Since December, 2014, SEBI has passed four orders restricting over 300 entities from accessing the capital markets. SEBI has found these entities to have misused the stock exchange system to generate fictitious long term capital gains in order to convert their unaccounted income into accounted income and avail of a tax exemption. Under the existing tax laws, if the equity shares of a listed company are held for more than twelve months, the long term gain arising from the sale of such equity shares is exempt from income tax. To avail of this exemption and evade tax, the entities employed a scheme, plan, device and/or artifice which resulted in the creation of artificial volume and manipulation of the price of the scrip.


The companies involved in the said scheme allegedly allotted equity shares to certain known entities on preferential basis with a lock in period of one year in accordance with the ICDR Regulations. SEBI examined the financial history of the said companies and noted that the companies garnered large investments through preferential allotment, despite their unimpressive track record. SEBI held that such investments would not have been made unless there was prior arrangement between the management of the company and the allottees.

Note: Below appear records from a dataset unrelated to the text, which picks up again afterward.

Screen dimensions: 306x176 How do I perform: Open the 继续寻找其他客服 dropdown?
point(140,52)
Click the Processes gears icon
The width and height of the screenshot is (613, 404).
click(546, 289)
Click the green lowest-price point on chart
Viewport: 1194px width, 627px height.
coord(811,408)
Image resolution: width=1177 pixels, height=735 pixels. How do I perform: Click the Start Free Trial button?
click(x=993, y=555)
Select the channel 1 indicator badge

SEBI observed that two groups of entities were involved in the execution of the scheme. One group increased the price of the scrip during the lock in period and the other acted as buyers after the expiry of the lock in period to provide exit to the allottees. It was also observed that the funds bought in by way of preferential allotment were utilized for purposes other than those disclosed and, in some cases, were forwarded to various connected entities through informal arrangements. Funds were also provided to entities who acted as buyers for purchasing the shares from the allottees through layering of fund transfers. This resulted in the creation of artificial volume and considerable increase in the price of the scrip. For instance, the price of one of the scrips involved jumped from Rs. 5/- to Rs. 263/- within 115 trading days.

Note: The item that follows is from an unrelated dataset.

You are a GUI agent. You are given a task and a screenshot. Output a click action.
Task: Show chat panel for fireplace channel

After the examination of the schemes, SEBI observed that there was no change in the beneficial ownership of the traded shares as the buyers and sellers were both part of a common group. The schemes were employed to avoid taxes and to legitimize the sources of income. The allottees allegedly made large gains (for instance, in one case, the allottees made a collective profit of over Rs. 3 billion on their investment of Rs. 130 million). SEBI held that the schemes were fraudulent in nature and thereby in violation of PFUTP Regulations and had the potential to harm gullible and genuine investors.